After the Organization of the Petroleum Exporting Countries and major producers finished their meeting in Vienna, Russia's energy minister said no decision was expected before January, although other ministers suggested such a decision could be taken before the end of this year.
"I believe that January is the earliest date when we can actually, credibly speak about the state of the market," Russian Energy Minister Alexander Novak said.
By 12:32 p.m. ET (1632 GMT), Brent crude was up 20 cents a barrel, or 0.4 percent, at $56.63 a barrel, after hitting $56.87, its highest since March.
U.S. West Texas Intermediate (WTI) crude dipped 5 cents a barrel, or 0.1 percent, to $50.50 a barrel, within a few cents of its May peak.

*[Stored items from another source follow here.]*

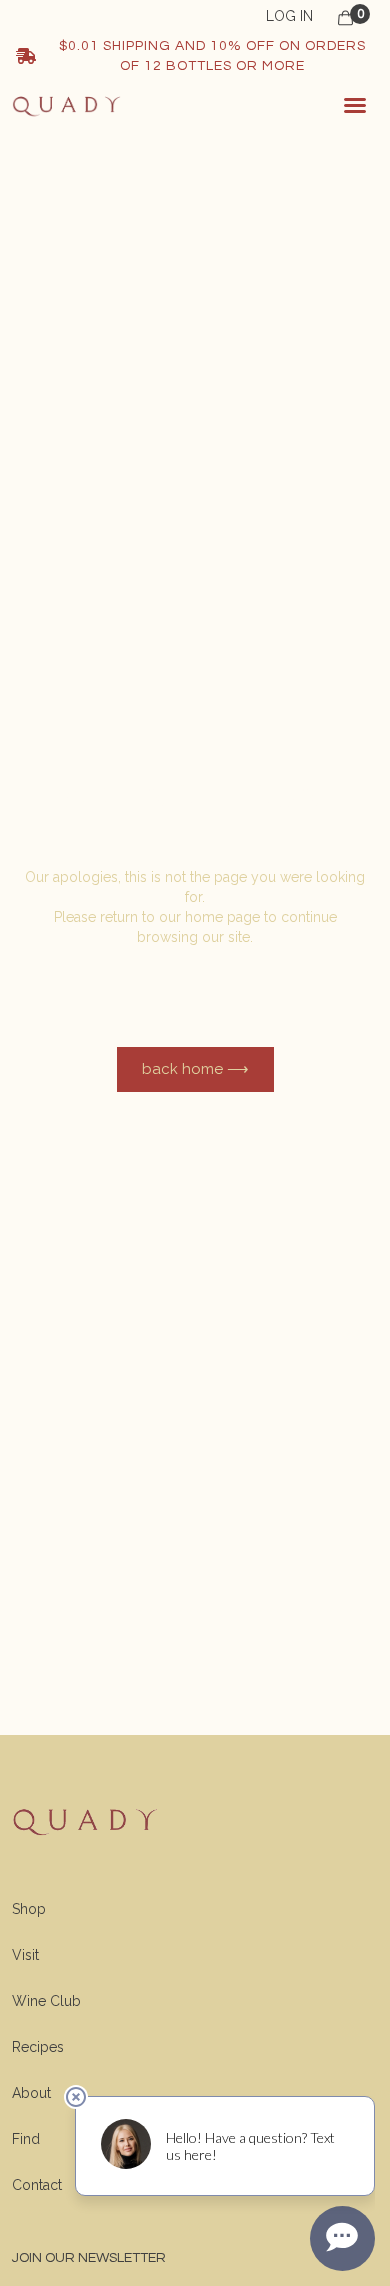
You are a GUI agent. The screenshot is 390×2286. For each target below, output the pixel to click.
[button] (355, 105)
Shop (29, 1909)
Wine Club (46, 2001)
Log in (289, 16)
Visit (25, 1955)
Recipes (38, 2047)
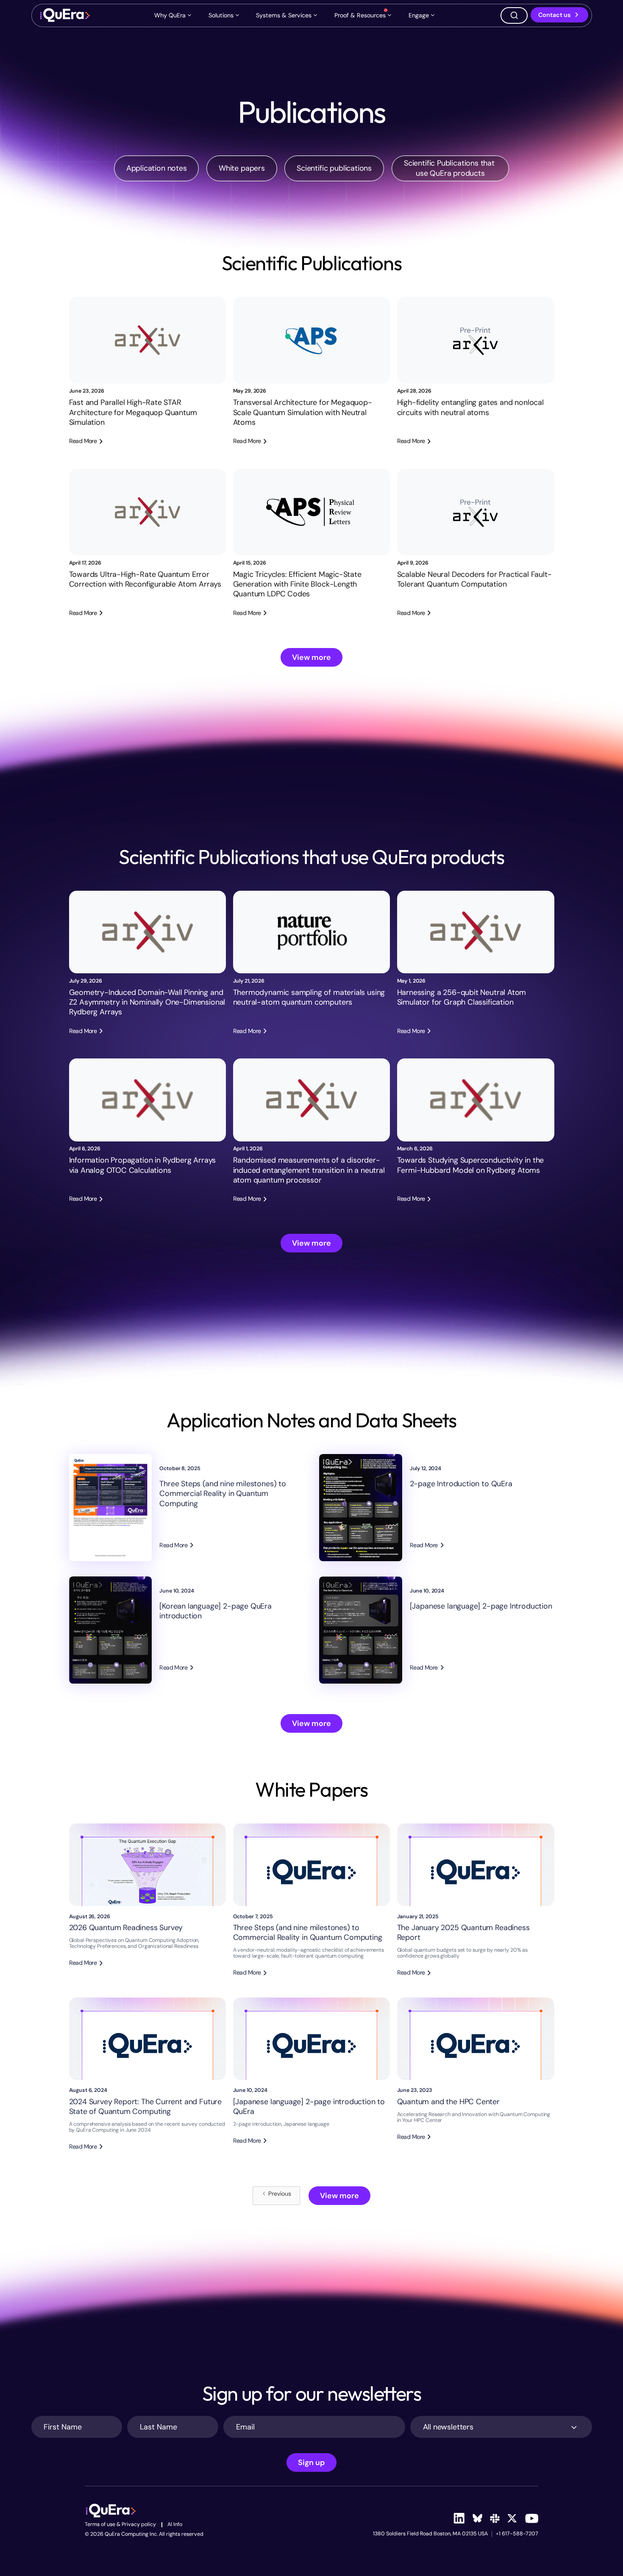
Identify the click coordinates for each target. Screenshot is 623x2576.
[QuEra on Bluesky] (477, 2518)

For the week, Brent was on track for a gain of 2 percent, while WTI was set to rise about 1.5 percent.
Oil prices have gained more than 15 percent in the last three months, suggesting output cuts of 1.8 million barrels per day by OPEC and other producers have helped clear the global crude glut. Rising global demand has also brought more balance to the market.
"It wasn't a strong surprise to see that they deferred that decision," said Tony Headrick, energy market analyst at CHS Hedging LLC in Inver Grove Heights, Minnesota. "Regardless of the OPEC meeting's outcome, signs are that the market is moving toward balance."
He pointed to strong demand for distillates, especially European gas oil.
This, he said, "is supporting Brent and in turn is supporting U.S. products and WTI as well."
Kuwaiti Oil Minister Essam al-Marzouq, who chaired the meeting in Vienna, said the market "is evidently well on its way towards rebalancing."
Nigeria's oil minister said the country, which OPEC had exempted from the output cut agreement, was actually sticking to its agreed-upon output cap, pumping less than 1.8 million barrels per day (bpd) of crude.
Rising U.S. output has somewhat offset cuts by other producers. Hurricanes in the Gulf of Mexico have pushed up crude inventories as imports resumed and as some U.S. refineries were shut by flooding. The U.S. government reported this week that domestic crude production rose to 9.51 million bpd last week, resuming output close to levels before Hurricane Harvey hit late in August.
Baker Hughes releases data on the U.S. oil rig count, an early indicator of future output, at 1 p.m. ET (1700 GMT). Last week, drillers cut seven rigs, bringing the total down to the lowest since June.